EXERCISE: Emit a verbatim copy of the lines below from the line with "Given: Choose the 请勿移动 option" through the line with "Task: Click the back", excluding pictures and everything outside that range.

☆ ☆ ☆ ☆ ☆

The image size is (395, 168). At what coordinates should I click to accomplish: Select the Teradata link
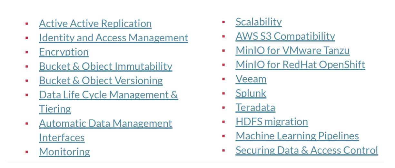pos(255,107)
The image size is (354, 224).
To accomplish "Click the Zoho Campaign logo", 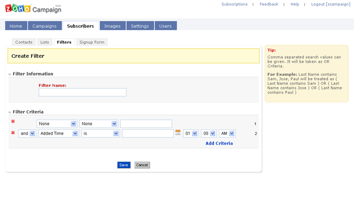I will (x=33, y=9).
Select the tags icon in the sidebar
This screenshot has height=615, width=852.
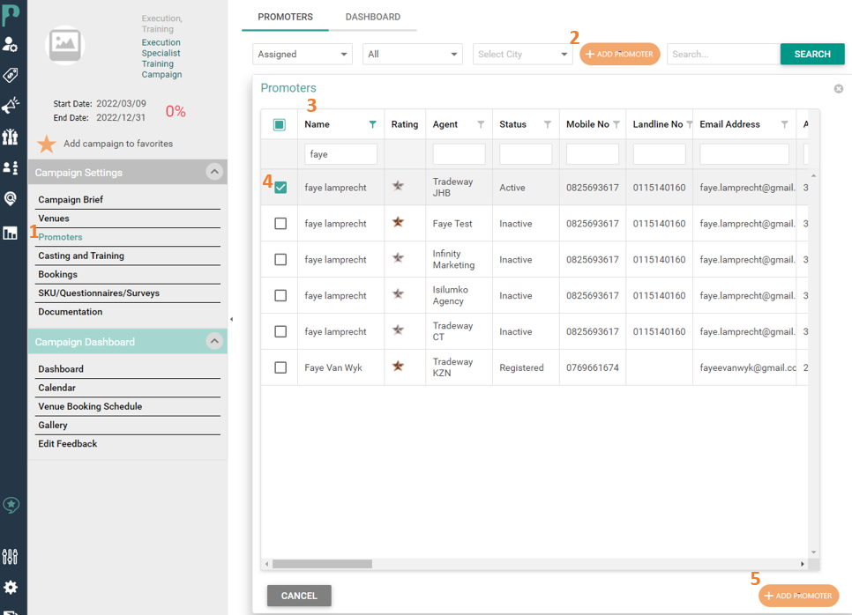tap(11, 76)
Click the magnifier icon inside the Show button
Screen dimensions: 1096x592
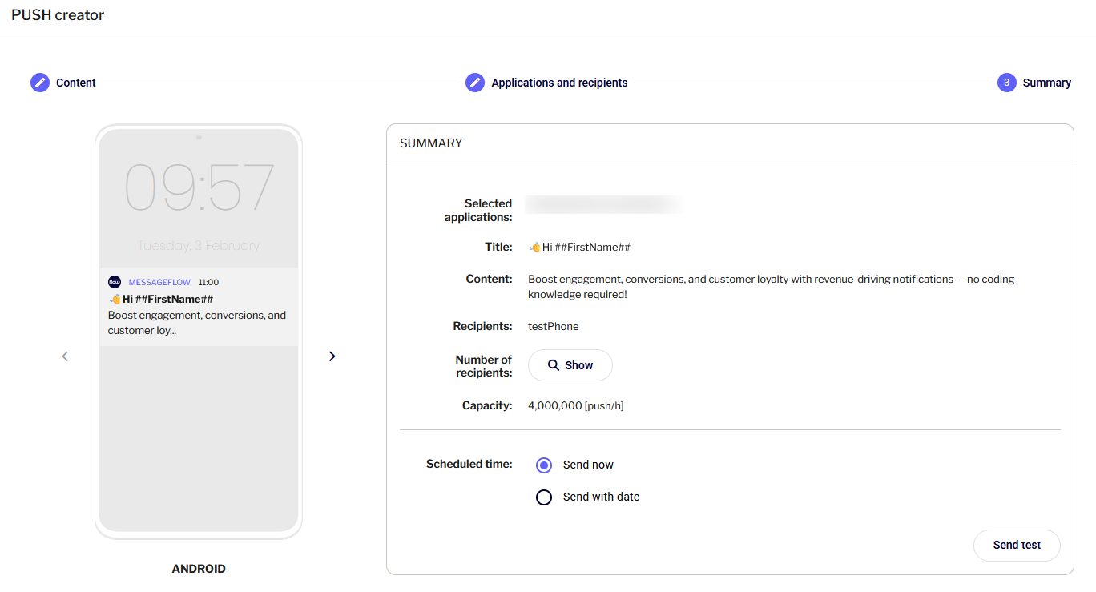pyautogui.click(x=553, y=365)
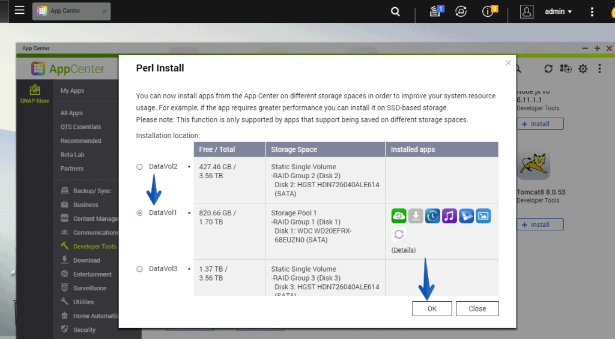The height and width of the screenshot is (339, 615).
Task: Click the green cloud backup app icon
Action: (x=399, y=216)
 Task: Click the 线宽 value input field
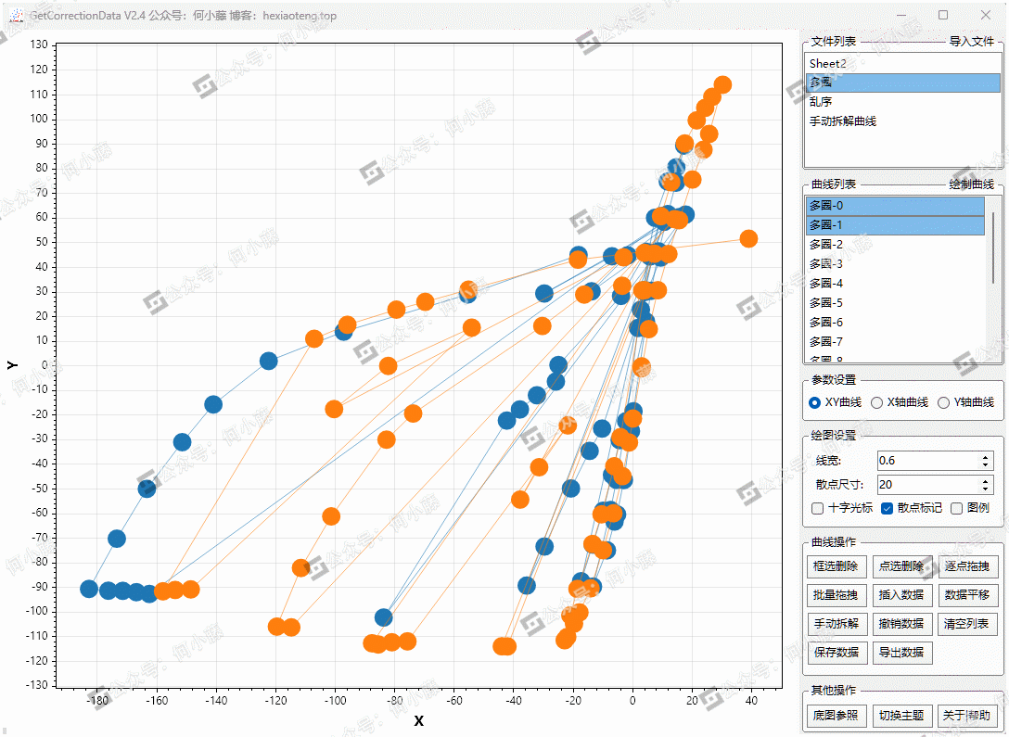pos(927,461)
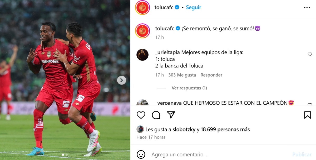Like _urieltapia's comment with small heart
316x160 pixels.
click(310, 55)

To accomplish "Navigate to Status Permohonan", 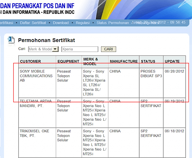I will 112,23.
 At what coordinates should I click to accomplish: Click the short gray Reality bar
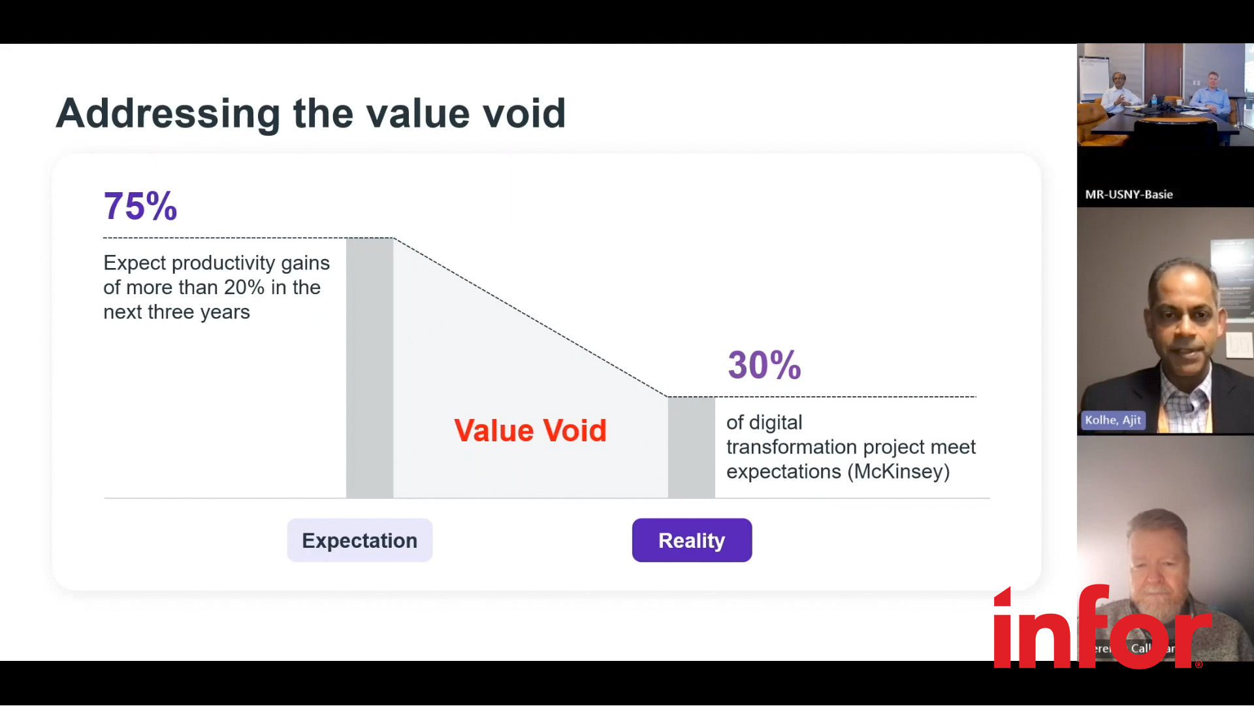(x=691, y=447)
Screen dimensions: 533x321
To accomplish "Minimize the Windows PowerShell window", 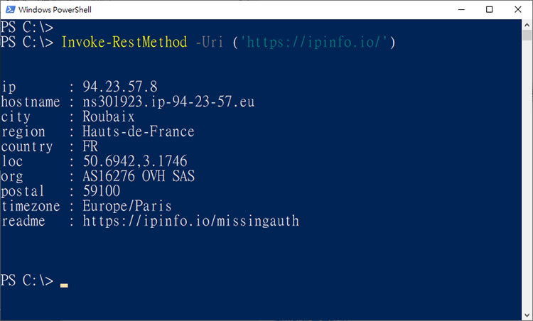I will coord(457,10).
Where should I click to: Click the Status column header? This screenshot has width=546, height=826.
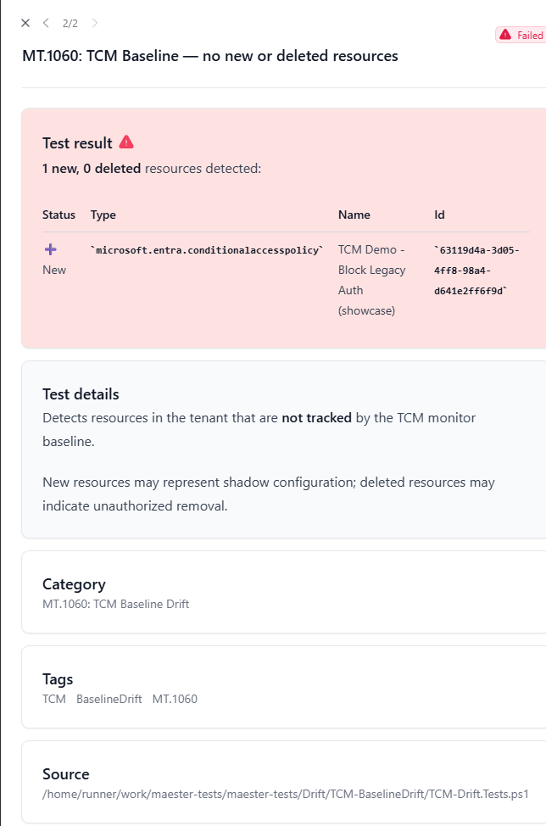pos(59,215)
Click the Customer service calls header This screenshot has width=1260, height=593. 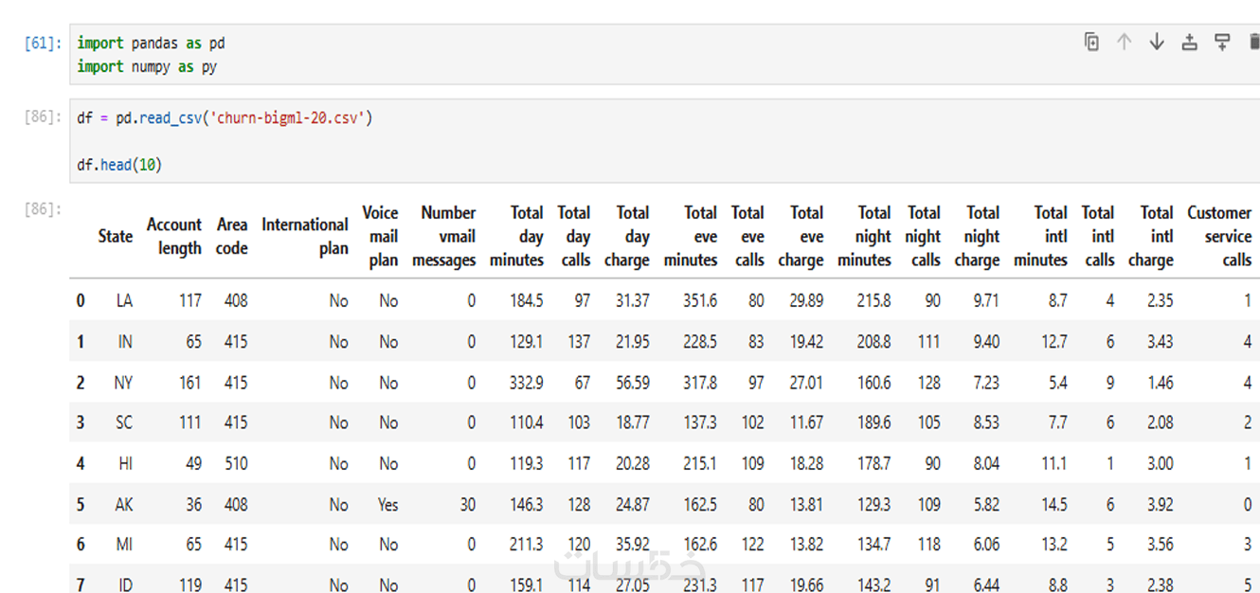click(x=1219, y=236)
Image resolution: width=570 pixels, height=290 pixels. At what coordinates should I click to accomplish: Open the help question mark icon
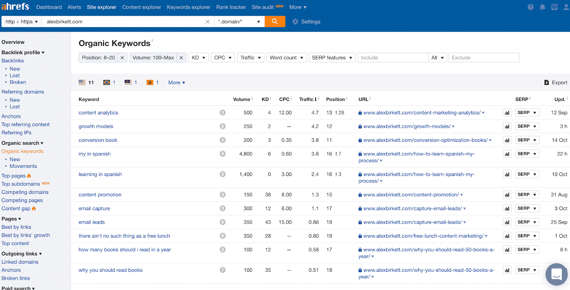530,7
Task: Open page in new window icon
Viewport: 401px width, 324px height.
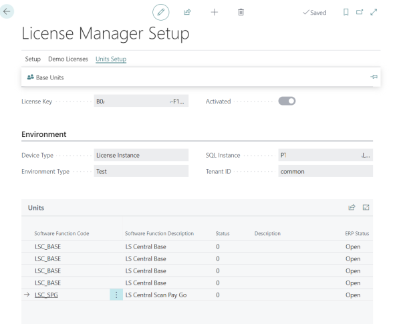Action: tap(360, 13)
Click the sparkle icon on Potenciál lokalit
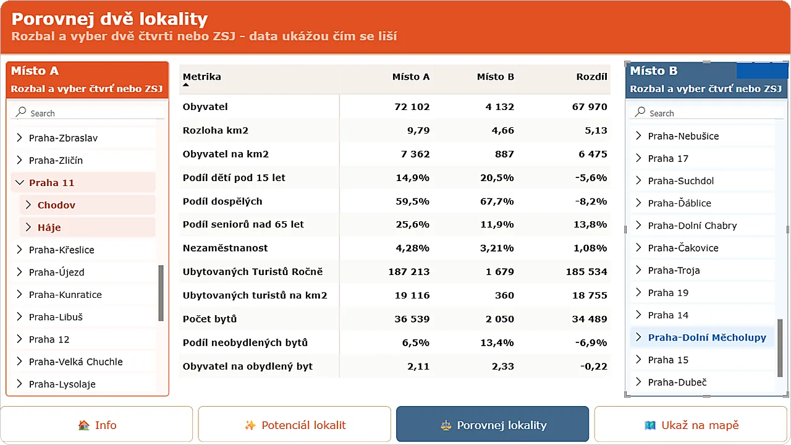 [x=250, y=425]
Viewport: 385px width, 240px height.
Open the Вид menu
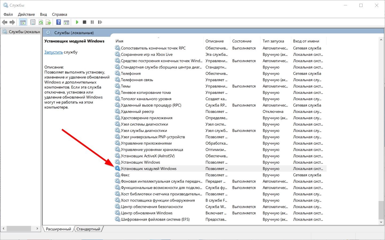coord(43,14)
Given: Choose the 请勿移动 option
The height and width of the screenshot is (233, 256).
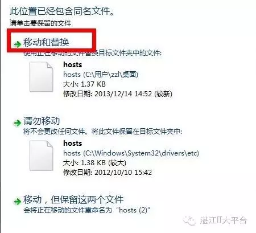Looking at the screenshot, I should 42,121.
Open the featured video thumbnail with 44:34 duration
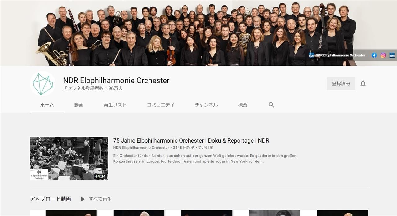 (x=69, y=159)
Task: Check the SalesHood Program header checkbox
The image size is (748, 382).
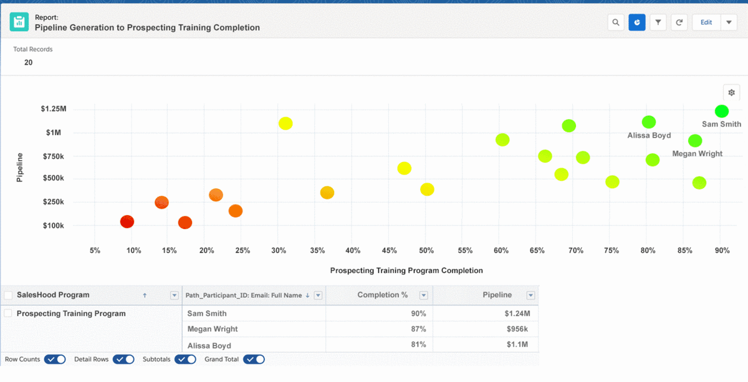Action: [x=8, y=295]
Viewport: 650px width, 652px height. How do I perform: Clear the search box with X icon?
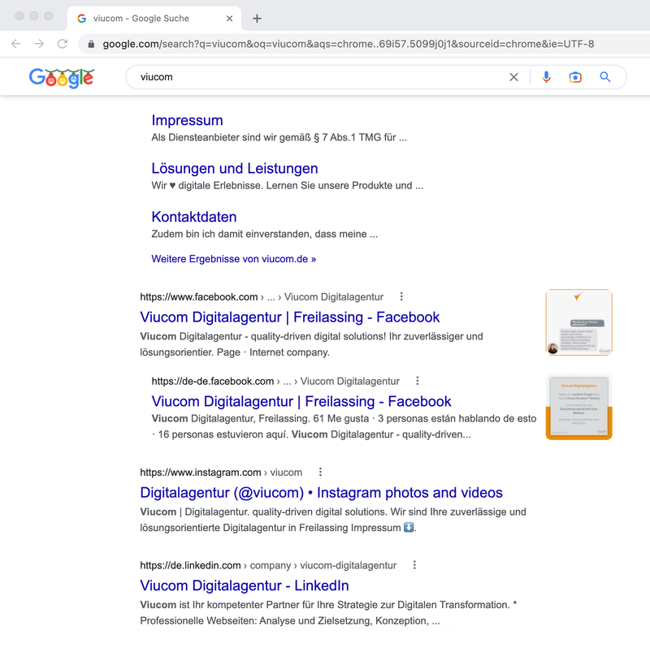(x=514, y=77)
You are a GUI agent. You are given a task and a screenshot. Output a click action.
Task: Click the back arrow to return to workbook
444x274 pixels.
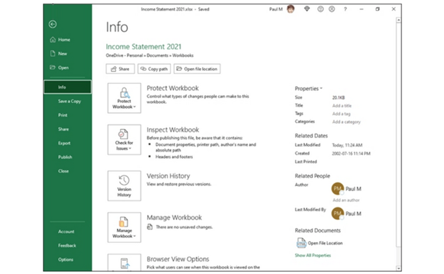[x=53, y=24]
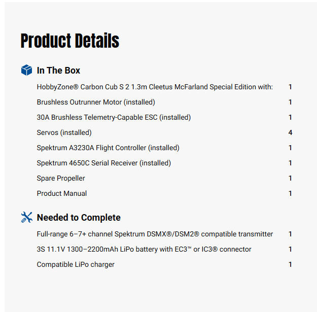This screenshot has height=312, width=317.
Task: Click the Product Manual item
Action: pos(61,193)
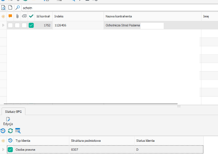This screenshot has height=158, width=218.
Task: Click the document preview search icon
Action: (3, 8)
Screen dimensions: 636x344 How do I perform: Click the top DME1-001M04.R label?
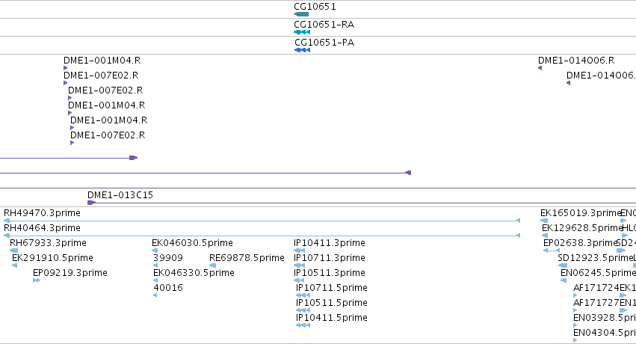pos(102,61)
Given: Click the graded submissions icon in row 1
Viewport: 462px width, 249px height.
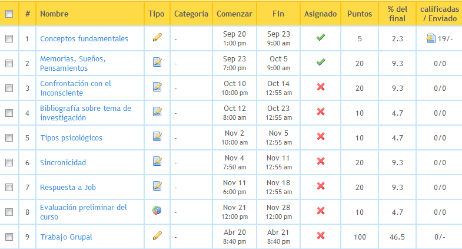Looking at the screenshot, I should (431, 38).
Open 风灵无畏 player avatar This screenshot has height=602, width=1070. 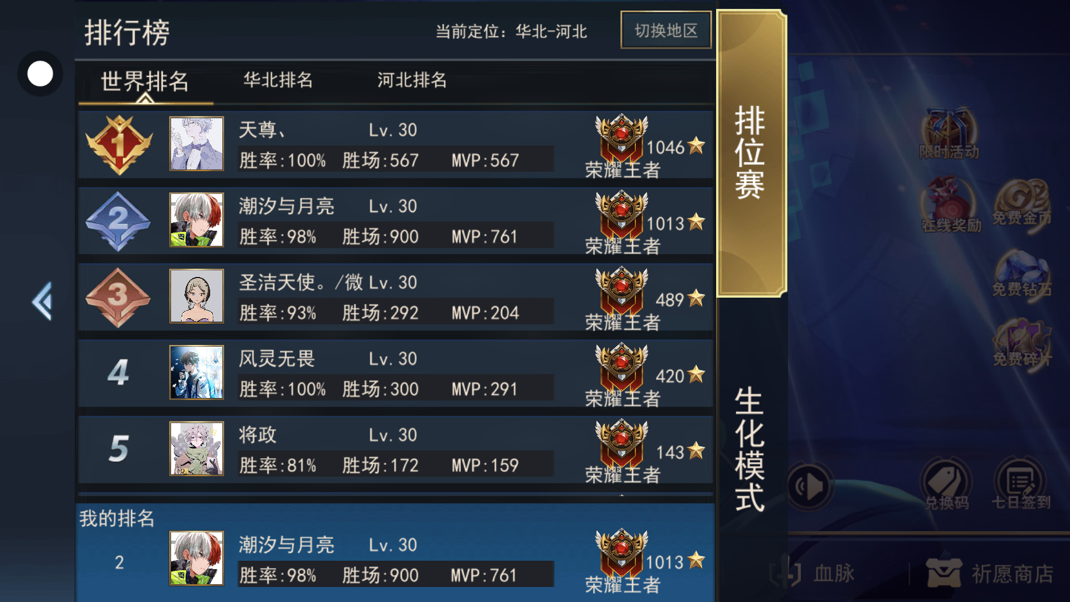coord(197,372)
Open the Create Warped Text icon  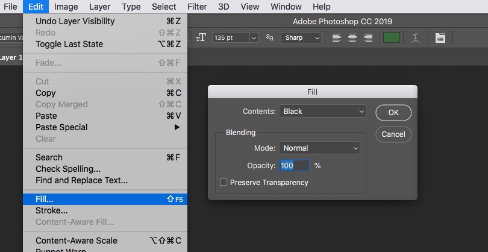click(415, 37)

☆ ☆ ☆ ☆ ☆

SOLUTION TO THE EXERCISE:
Given: Choose the 请勿移动 option
The height and width of the screenshot is (233, 256).
Looking at the screenshot, I should 42,121.
Open the featured video thumbnail with 44:34 duration
 (x=69, y=159)
Task: Check the SalesHood Program header checkbox
The image size is (748, 382).
Action: [x=8, y=295]
Viewport: 650px width, 652px height. How do I perform: Clear the search box with X icon?
(x=514, y=77)
You are a GUI agent. You are given a task and a screenshot. Output a click action.
Task: Click the back arrow to return to workbook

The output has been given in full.